The trials about Rossum and the Dollhouse always bring up the issues of consent and autonomy.  But one of the main things that I got from these episodes were questioning what happens to the people the Dollhouse creates when they imprint an Active.  When Echo and Senator Perrin realize that they are both Actives and go on the run, they start questioning who they are, who they were, and if they really want to go back to that.  The both come to the conclusion that they want to stay the way that they are, that they don’t want to go back to their original personalities/selves.

When the Dollhouse imprints the Actives, they are creating new people who have lives and emotions.  So when they wipe those imprints, are they essentially murdering those people?  Is it ok that they murder these people since they created these people?

One thing that really stuck out to me as well was the random joke about domestic violence.  When Senator Perrin’s handler (his wife to the public) brings him in, she discusses with Bennet (Summer Glau’s character) how they are going to explain (as in program) all the bruises on both of them to him.  His handler makes the joke “he beats his wife.”  Bennett doesn’t accept that and just brushes it off by saying he loves his wife.  But why would the show even joke about that?  Why even put that line in the show?  I think it’s just an example of how not seriously domestic violence is taken in this country, and around the world.
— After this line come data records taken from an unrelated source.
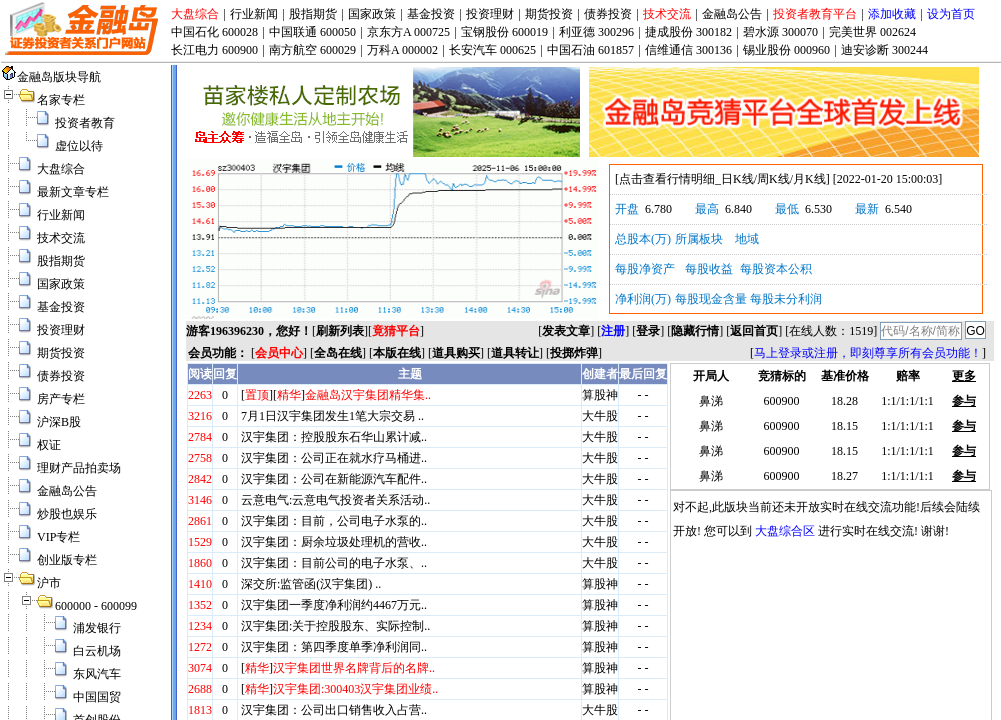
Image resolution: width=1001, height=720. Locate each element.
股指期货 (313, 14)
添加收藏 (892, 14)
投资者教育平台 (815, 14)
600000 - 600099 (96, 606)
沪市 (49, 583)
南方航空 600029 (312, 50)
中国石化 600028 (214, 32)
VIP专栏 (58, 537)
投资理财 (490, 14)
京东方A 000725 (408, 32)
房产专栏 (61, 399)
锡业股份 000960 (786, 50)
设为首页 (951, 14)
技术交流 (667, 14)
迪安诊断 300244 (884, 50)
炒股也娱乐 (67, 514)
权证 (49, 445)
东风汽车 (97, 674)
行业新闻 (254, 14)
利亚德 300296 (596, 32)
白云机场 (97, 651)
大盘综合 (195, 14)
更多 (964, 376)
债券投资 (608, 14)
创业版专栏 (67, 560)
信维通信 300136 (688, 50)
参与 (964, 401)
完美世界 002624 (872, 32)
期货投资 (549, 14)
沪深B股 (59, 422)
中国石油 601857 (590, 50)
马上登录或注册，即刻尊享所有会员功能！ (868, 353)
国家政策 (372, 14)
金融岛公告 (732, 14)
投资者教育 (85, 123)
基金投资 (431, 14)
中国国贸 (97, 697)
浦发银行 (97, 628)
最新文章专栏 (73, 192)
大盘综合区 (785, 531)
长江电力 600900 (214, 50)
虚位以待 (79, 146)
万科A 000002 (402, 50)
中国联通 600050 (312, 32)
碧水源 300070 (780, 32)
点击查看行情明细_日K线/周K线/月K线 (722, 179)
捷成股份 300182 (688, 32)
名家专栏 (61, 100)
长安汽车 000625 (492, 50)
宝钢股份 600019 (504, 32)
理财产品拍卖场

I was really looking forward to Summer Glau’s guest spot on Dollhouse, but I was kind of disappointed with her character.  She played a mentally unstable, super-smart programmer with a grudge.  She did a great job at playing the character, I just think they could have come up with a better character for her.  I was half expecting her to play a doll because of how well she’s played characters like River Tam in Firefly, but maybe that’s exactly why they didn’t make her an Active — because everyone was expecting her to be one.

My favorite part of this episode, though, was Victor imprinted with Topher’s personality.  He did such a good job and getting all of Topher’s mannerism and his voice even sounded eerily similar.  It was just hilarious to see Victor acting in that way when we are so used to seeing it in Topher.  And then to have them interact with each other and recognize that they are the same person, it was really funny.

Even though I am sad that Dollhouse has been cancelled, I still can’t wait to see what Joss Whedon has up his sleeve for the last few episodes.  I’m not sure exactly how many episodes there are left, but I’m really excited to see how Joss Whedon uses the storyline and how they are going to end things with the Dollhouse.


1 Response to "Dollhouse: The Public Eye/The Left Hand"

I’m actually quite happy that Dollhouse is being canceled for a multitude of reasons I’ve mentioned in other places but I 100% agree that Victor playing Tofur was AMAZING, I was like, did they do a voice over or something? It felt like old school Whedon! And also the line “I think my bad guys are better then her bad guys” was quite smart.

I feel like the second season is full of uncritical violence against women that is masked in a “I’m saving her and it’s for her own good” narrative which is exceedingly frustrating and these last two episodes were full of it again.

Last thought, I have difficulty with the sympathy towards the the LA dollhouse because as Echo said, they are “bad guys”, they might have some empathy for a few of their dolls but ultimately they are still running this brothel, I think the show is so structurally flawed from the beginning that I don’t know if it could be redeemed even if Whedon had full creative control.